Each line that includes the word "agent" should be copied from the records.
═════ DATA EXCERPTS
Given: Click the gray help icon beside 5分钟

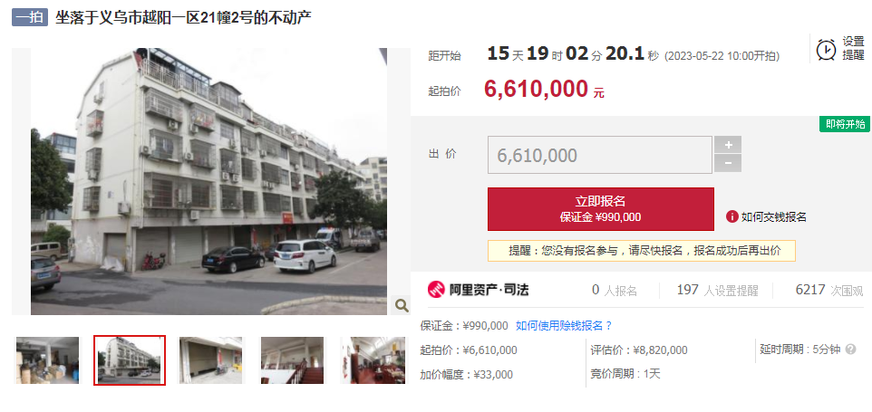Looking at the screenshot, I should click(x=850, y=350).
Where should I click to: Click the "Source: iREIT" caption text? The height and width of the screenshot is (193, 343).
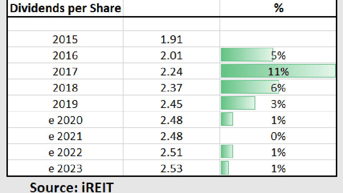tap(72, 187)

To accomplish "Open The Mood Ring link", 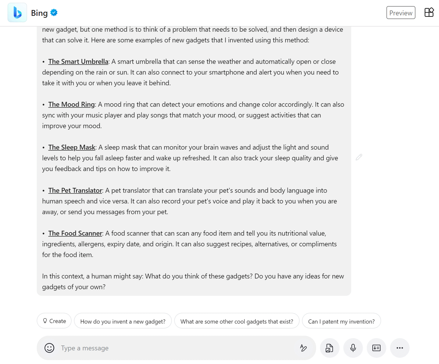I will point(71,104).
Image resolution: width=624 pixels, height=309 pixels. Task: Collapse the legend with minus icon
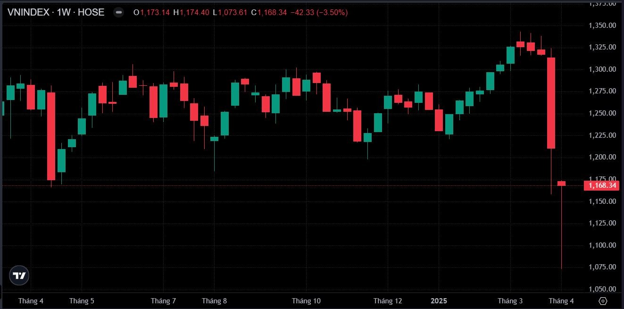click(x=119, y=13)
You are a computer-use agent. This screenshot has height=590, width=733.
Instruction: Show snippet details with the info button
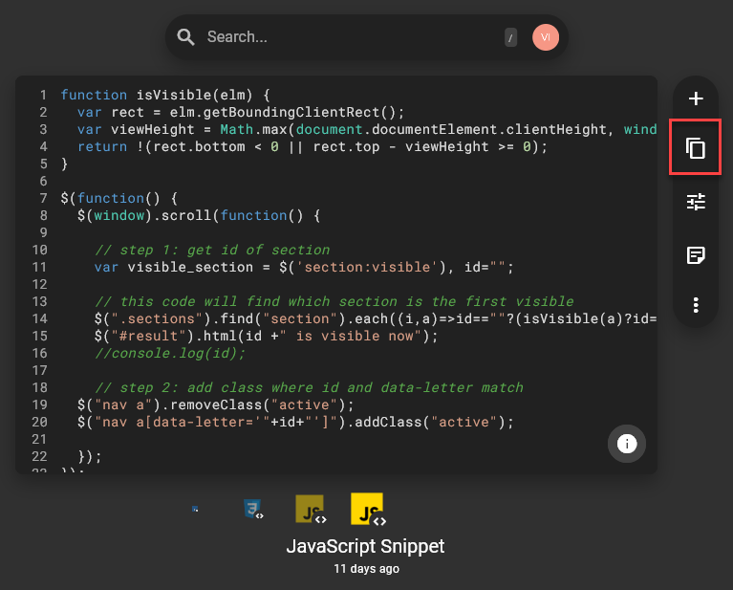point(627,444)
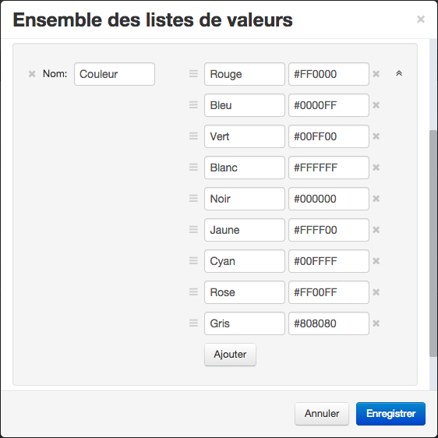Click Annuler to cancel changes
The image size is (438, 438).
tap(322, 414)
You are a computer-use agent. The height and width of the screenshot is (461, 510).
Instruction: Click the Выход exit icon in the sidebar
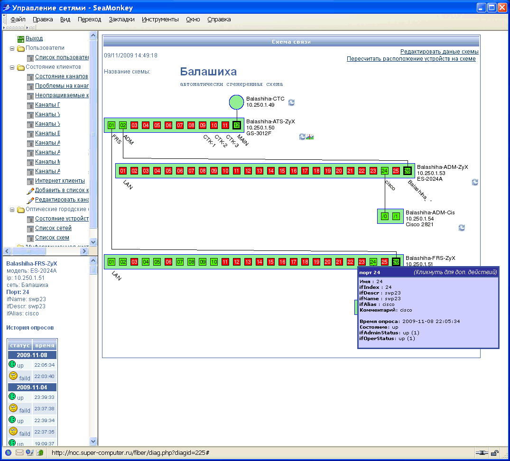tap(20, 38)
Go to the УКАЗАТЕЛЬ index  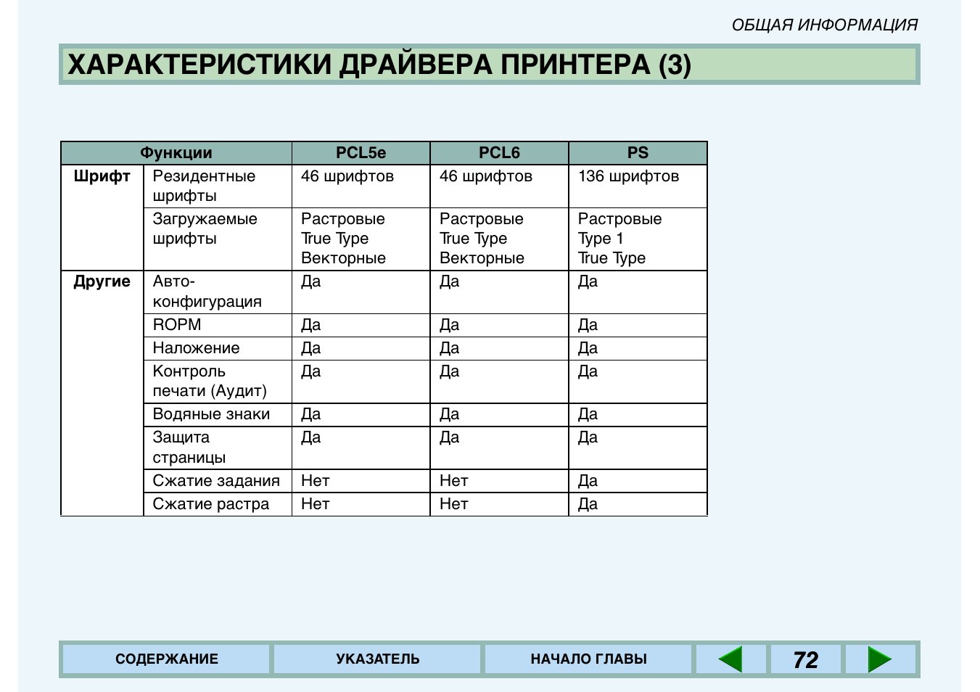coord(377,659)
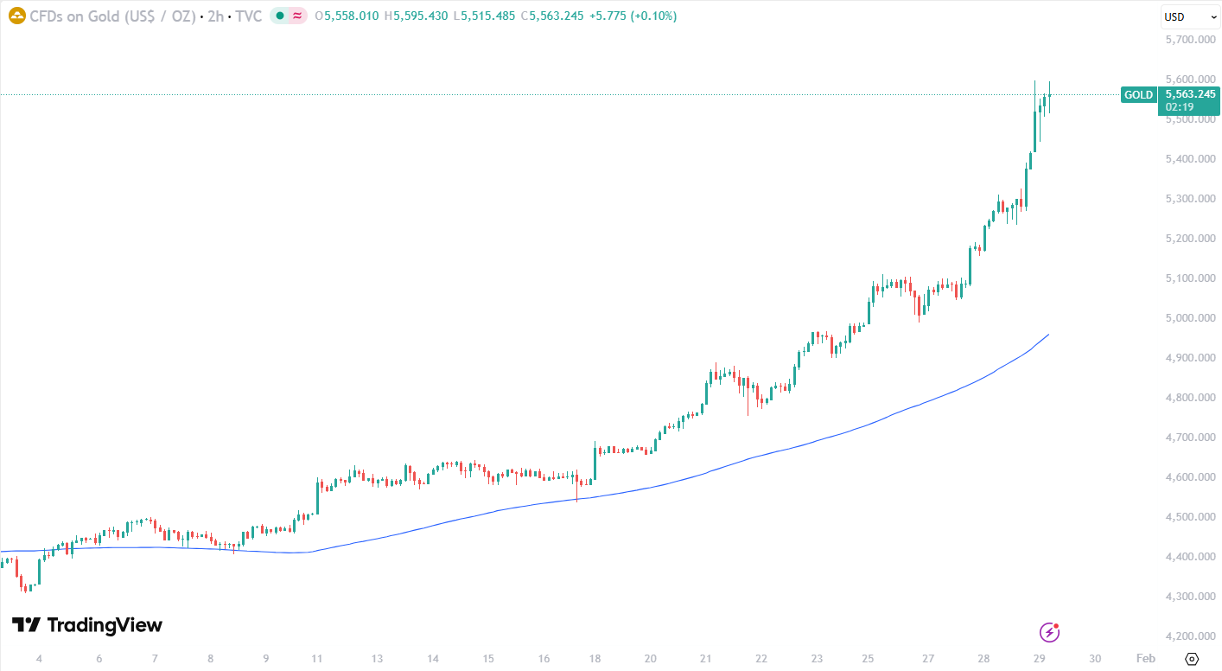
══════════
═════ DATA EXCERPTS
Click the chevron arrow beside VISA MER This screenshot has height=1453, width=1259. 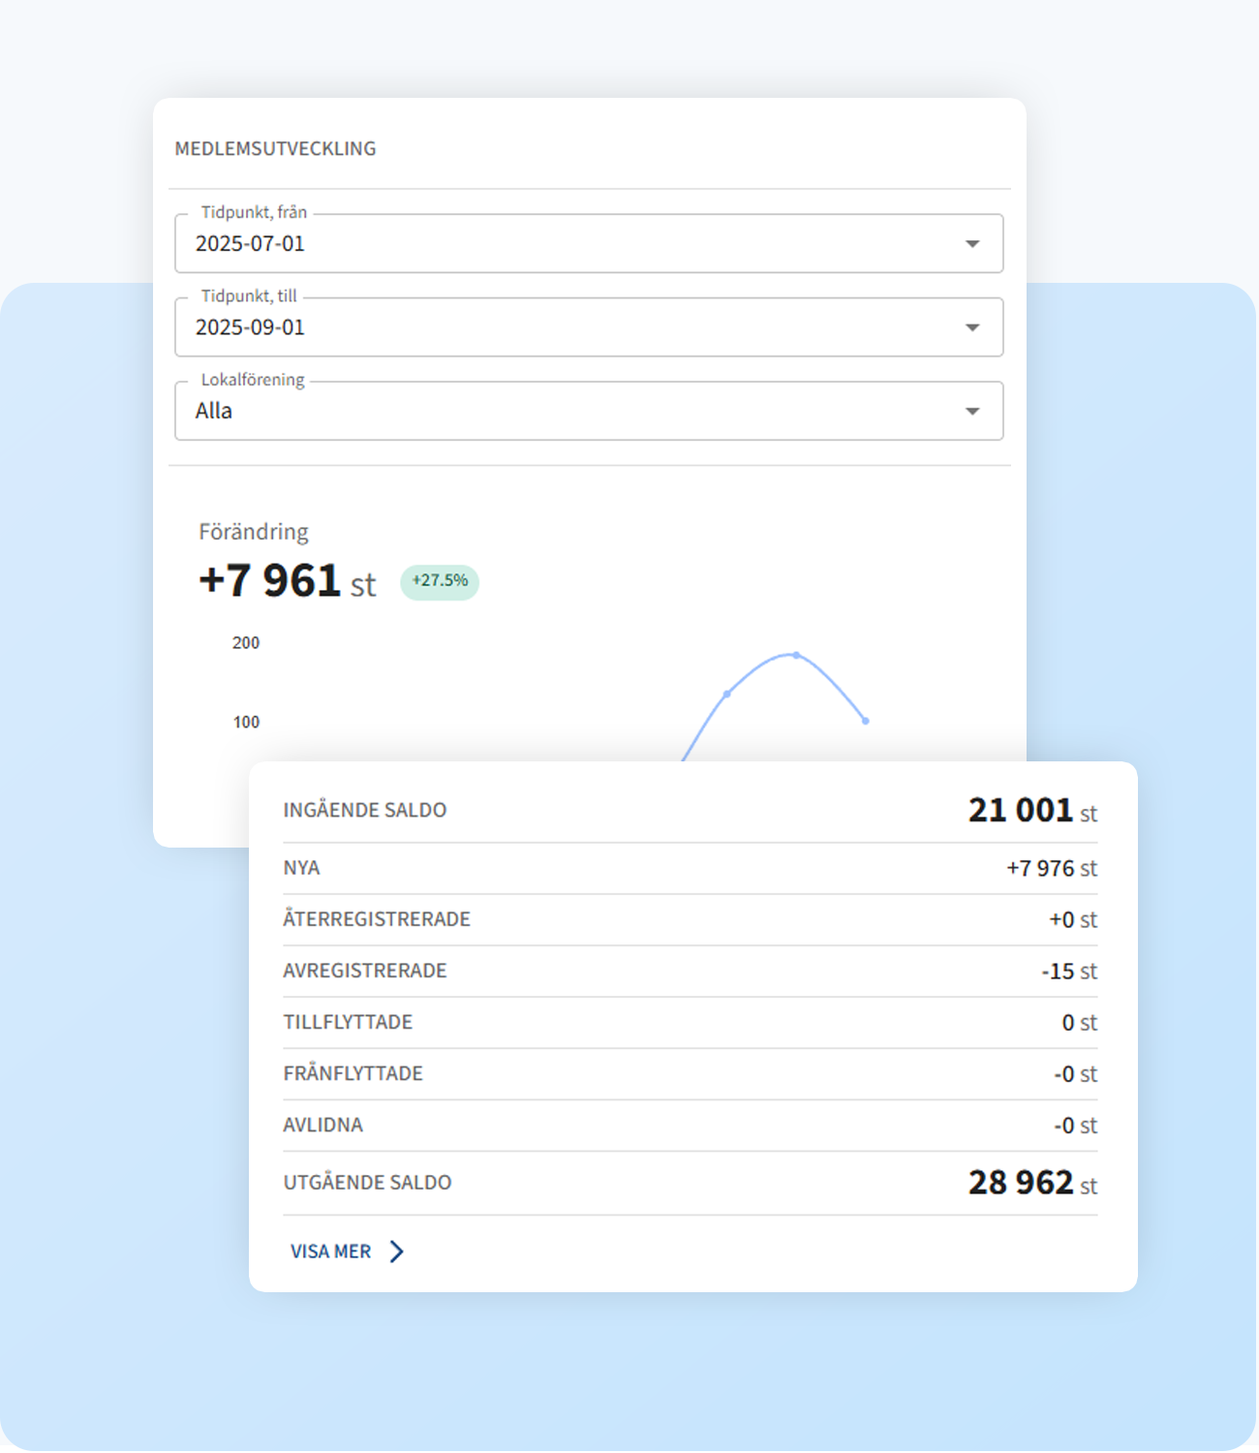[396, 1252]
══════════
__EXERCISE SOLUTION__:
You are a computer-use agent. This screenshot has height=590, width=733.
You are a computer-use agent. The height and width of the screenshot is (461, 510).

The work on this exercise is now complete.